Rosie’s also very happy to rekindle awkward sex on the lawn even if she doesn’t love Felix any more, but at the same time asserts it’s not casual sex. They’re interrupted by another pair of lovers. Despite these disavowals, you achingly want them to rekindle their feelings; perhaps Felix can grow into knowing what love is. Jones teases, but perhaps there’s a door for a reason; a future meeting with Andromeda.

It’s Mercy who provides the Ayckbourn-like climax laced with Gazpacho, and seasoning, with Jones’ killer-bee wit stinging everyone, as Felix needles George who in turns makes an unexpectedly moving speech about his father’s aircrew experiences. But its Mercy’s climactic interventions, each giving way to more disasters that culminate in the grace she’s invited to give by Felix, who wants her to take some limelight. The subsequent release of feelings and asides is masterly; Jones’ generosity in making the overlooked character act pivotally with such a speech seized on by Creissen.

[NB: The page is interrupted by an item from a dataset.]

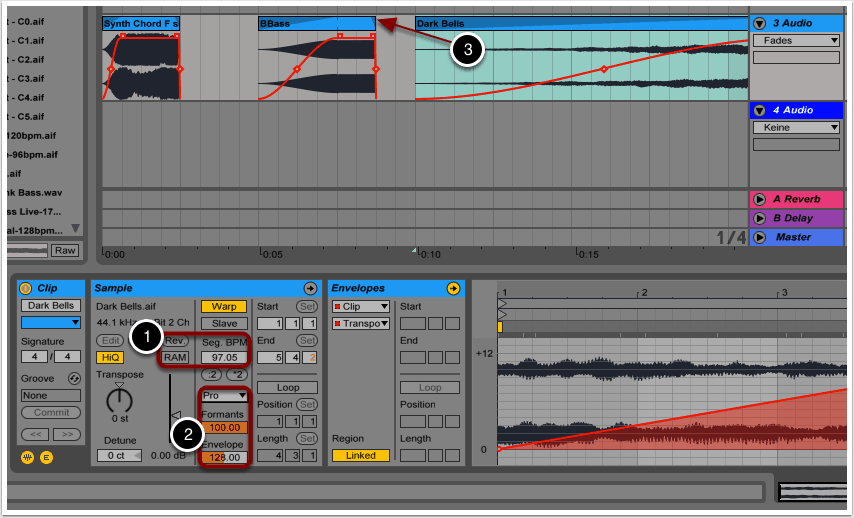Image resolution: width=854 pixels, height=518 pixels.
Task: Toggle the clip activator icon in Clip panel
Action: point(26,288)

The resultant deluge of consequences are beautifully wrought; after a final achingly tremulous scene between Felix and Rosie, one of startling redemption. Perhaps James the father wasn’t so useless after all, as a letter proves. What happens next is almost beyond a suspension of disbelief, but not quite.

This is a revelatory production of what we must now think of as a small masterpiece, where Ayckbourn and Chekhov echoes recede to Jones’ uniqueness. Jones really deserves her place in the forefront of contemporary dramatists. Humble Boy confirms its own place, pivotal to her oeuvre which has grown more robustly and cleverly than the flora or indeed bees that ululate to the end.